Mais voyons le récit. Et Caïn dit à son frère : sortons dans la campagne. Paroles fraternelles destinées à voiler un projet homicide. Que fais-tu, Caïn ? Ne sais-tu pas à qui tu parles ? Oublies-tu que c’est à ton frère que s’adresse cette parole ? Ne réfléchis-tu pas qu’il est sorti du même sein que toi ? Ta conscience n’est-elle pas frappée de ce qu’il y a d’abominable dans ton dessein ? Ne crains-tu pas le juge infaillible ? Est-ce que tu ne frissonnes pas à la seule pensée de ton entreprise ? Quel est ton but en entraînant ton frère dans la campagne, en l’arrachant des bras paternels ? Pourquoi veux-tu le priver du secours de son père ? Qu’y a-t-il de nouveau pour que tu emmènes ton frère dans la campagne, pour que tu fasses ce que tu n’as pas l’habitude de faire, pour que, sous prétexte de lui témoigner l’amitié d’un frère, tu te disposes à le traiter avec la cruauté d’un implacable ennemi ? D’où te vient cette fureur ? Pourquoi cette rage ? Soit, ta conscience est aveuglée, les sentiments que l’on a pour un frère, tu les as étouffés, tu as fait taire la voix de la nature ; mais pourquoi déclarer la guerre à celui qui ne t’a point fait de mal ? Et tes parents ? qu’as-tu à leur reprocher pour leur infliger, de propos délibéré, un deuil qui accablera désormais leur existence, pour étaler le premier sous leurs yeux l’affreux spectacle de la mort, et d’une mort violente ? Est-ce ainsi que tu les récompenses de t’avoir élevé ? Quel artifice du diable t’a donc poussé à cette action ? Tu ne peux pas même dire que la bienveillance du souverain Maître à l’égard de ton frère ait inspiré à celui-ci du dédain pour toi. Est-ce que pour prévenir les emportements de ton homicide nature, le Seigneur n’a pas soumis ce frère à ton autorité ? N’a-t-il pas dit : En toi sera son recours, et tu seras son maître ? Ces paroles en effet marquent la soumission d’Abel à Caïn. Quelques interprètes les entendent du sacrifice offert à Dieu, qui aurait dit à Caïn : le retour (ή ἀπιστροφἠ peut signifier également recours et retour) de lui, c’est-à-dire de ton sacrifice, sera vers toi, et tu seras maître de lui, c’est-à-dire tu en jouiras. Je livre ces deux interprétations à votre intelligence, et je vous laisse libres de choisir celle qui vous semblera plus convenable. Quant à moi, j’incline pour la première.

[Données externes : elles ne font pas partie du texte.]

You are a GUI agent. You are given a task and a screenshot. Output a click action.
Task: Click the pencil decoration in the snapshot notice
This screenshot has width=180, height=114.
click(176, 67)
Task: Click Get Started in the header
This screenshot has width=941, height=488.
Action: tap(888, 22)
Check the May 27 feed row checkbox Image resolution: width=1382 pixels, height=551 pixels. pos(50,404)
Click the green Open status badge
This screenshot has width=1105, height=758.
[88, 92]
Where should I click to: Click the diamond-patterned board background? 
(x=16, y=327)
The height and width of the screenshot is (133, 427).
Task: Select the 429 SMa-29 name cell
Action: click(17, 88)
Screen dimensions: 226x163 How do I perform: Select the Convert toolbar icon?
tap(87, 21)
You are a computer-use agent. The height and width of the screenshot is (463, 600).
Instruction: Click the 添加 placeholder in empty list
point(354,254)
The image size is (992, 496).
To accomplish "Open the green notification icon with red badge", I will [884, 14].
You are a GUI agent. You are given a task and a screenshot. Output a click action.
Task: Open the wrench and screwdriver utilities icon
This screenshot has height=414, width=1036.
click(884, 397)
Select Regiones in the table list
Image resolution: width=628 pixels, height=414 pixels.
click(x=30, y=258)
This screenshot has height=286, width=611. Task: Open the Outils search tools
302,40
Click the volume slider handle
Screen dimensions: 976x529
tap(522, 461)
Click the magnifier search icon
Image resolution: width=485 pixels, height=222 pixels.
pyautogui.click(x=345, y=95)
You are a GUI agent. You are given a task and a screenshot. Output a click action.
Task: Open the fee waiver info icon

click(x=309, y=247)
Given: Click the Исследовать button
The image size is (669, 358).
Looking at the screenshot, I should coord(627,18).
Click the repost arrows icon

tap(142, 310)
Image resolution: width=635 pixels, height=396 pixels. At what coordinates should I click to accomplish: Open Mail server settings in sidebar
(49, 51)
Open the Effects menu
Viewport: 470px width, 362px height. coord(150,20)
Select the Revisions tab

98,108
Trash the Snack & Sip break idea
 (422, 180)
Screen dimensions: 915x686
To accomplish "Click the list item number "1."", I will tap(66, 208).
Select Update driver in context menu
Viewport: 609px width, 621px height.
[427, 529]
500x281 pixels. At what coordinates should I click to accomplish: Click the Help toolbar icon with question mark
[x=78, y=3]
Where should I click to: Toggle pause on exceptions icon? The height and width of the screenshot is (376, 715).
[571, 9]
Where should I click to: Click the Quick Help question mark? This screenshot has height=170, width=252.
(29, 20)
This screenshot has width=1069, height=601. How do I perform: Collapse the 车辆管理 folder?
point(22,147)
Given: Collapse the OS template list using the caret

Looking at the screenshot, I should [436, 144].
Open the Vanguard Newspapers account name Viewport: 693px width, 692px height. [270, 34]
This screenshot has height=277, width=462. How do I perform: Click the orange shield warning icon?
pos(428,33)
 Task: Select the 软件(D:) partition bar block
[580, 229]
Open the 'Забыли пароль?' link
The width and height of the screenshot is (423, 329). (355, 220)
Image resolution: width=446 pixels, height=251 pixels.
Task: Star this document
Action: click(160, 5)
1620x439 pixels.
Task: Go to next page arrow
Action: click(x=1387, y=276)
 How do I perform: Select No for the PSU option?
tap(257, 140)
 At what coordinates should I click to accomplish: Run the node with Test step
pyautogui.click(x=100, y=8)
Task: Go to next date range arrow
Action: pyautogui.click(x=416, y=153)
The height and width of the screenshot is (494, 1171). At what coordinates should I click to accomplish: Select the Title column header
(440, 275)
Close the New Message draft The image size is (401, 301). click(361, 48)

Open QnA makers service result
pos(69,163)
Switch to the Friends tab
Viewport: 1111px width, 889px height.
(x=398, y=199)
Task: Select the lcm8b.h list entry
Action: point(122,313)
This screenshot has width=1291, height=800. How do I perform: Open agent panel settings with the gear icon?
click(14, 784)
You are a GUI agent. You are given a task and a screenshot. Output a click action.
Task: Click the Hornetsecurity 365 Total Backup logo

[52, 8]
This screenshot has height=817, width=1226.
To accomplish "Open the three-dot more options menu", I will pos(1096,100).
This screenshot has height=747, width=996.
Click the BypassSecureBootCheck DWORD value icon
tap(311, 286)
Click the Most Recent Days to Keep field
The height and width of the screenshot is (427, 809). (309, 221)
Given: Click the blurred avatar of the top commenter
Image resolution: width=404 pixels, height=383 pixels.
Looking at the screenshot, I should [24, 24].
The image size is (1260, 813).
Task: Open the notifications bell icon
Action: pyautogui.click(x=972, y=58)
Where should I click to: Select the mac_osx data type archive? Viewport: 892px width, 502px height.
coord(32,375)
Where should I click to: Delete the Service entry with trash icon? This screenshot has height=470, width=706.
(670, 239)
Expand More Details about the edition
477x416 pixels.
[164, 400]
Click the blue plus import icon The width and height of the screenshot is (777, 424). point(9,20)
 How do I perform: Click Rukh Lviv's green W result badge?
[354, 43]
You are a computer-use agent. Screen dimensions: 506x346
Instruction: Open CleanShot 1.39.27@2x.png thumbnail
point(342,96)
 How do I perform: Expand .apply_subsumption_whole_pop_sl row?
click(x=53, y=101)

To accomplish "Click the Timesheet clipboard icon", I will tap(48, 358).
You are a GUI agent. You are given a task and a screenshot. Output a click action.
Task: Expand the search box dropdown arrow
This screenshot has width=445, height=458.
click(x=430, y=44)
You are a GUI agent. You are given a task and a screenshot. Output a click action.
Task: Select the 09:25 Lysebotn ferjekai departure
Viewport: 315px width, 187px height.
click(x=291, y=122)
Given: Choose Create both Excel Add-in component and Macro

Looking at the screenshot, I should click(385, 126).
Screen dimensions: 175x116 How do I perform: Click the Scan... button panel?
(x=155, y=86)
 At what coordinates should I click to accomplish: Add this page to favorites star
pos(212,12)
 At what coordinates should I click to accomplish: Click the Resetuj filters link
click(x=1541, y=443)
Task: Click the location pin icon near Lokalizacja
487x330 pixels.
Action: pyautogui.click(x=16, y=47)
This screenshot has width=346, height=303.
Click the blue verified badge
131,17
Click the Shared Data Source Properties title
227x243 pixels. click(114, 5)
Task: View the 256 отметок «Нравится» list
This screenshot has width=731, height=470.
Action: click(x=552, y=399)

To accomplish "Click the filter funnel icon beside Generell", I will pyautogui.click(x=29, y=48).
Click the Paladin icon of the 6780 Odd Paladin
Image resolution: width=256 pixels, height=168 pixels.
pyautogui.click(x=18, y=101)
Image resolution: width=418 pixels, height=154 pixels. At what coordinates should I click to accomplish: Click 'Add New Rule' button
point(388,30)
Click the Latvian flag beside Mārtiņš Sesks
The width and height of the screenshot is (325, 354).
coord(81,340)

Et il arriva, comme ils étaient dans la campagne, que Caïn s’éleva contre son frère Abel et le tua. Effroyable attentat ! horrible forfait ! abominable action ! péché impardonnable ! dessein conçu dans une âme féroce ! Il s’éleva contre son frère Abel et le tua. O main scélérate ! ô bras criminel ; ou plutôt ce n’est pas la main qu’il faut appeler scélérate, mais la pensée dont la main ne fut que l’instrument. Disons donc, ô pensée téméraire, misérable et criminelle ! disons tout ce que nous voudrons, car nous n’en dirons jamais assez. Comment cette main ne s’engourdit-elle pas ? Comment, soutint-elle le fer, porta-t-elle le coup ? Comment l’âme du meurtrier ne s’envola-t-elle pas loin de son corps ? Comment eut-elle la force d’exécuter un si horrible attentat ? Comment ne fléchit-elle pas, et ne changea-t-elle pas son dessein ? Comment étouffa-t-elle la voix de la nature ? Comment, avant d’exécuter, ne considéra-t-elle pas les conséquences de l’exécution ? Comment, après le meurtre, le meurtrier eût-il le cœur de voir le corps de son frère palpiter sur le sol ? Comment put-il soutenir la vue d’un corps mort, étendu par terre, sans sentir se dénouer en lui les liens de la vie ? Si nous qui vivons tant de siècles après, qui chaque jour voyons des mourants, nous sommes si émus par le spectacle d’une mort même naturelle, et cela quand il s’agit d’hommes qui ne nous sont rien, que nous sentons nos forces nous abandonner, que notre haine la plus forte ne survit pas au trépas d’un ennemi ; combien Caïn n’avait-il pas plus de raison pour que la vie s’éteignît dans son cœur, pour que son âme s’enfuît pour toujours loin de son corps, lui qui voyait celui qui venait de lui parler, ce frère qui avait la même mère et le même père que lui, celui qui avait été porté dans le même sein, celui pour qui Dieu avait témoigné une bienveillance particulière, lui qui le voyait tout à coup privé de vie et de mouvement et ne faisant plus que palpiter sur le sol où il était étendu ?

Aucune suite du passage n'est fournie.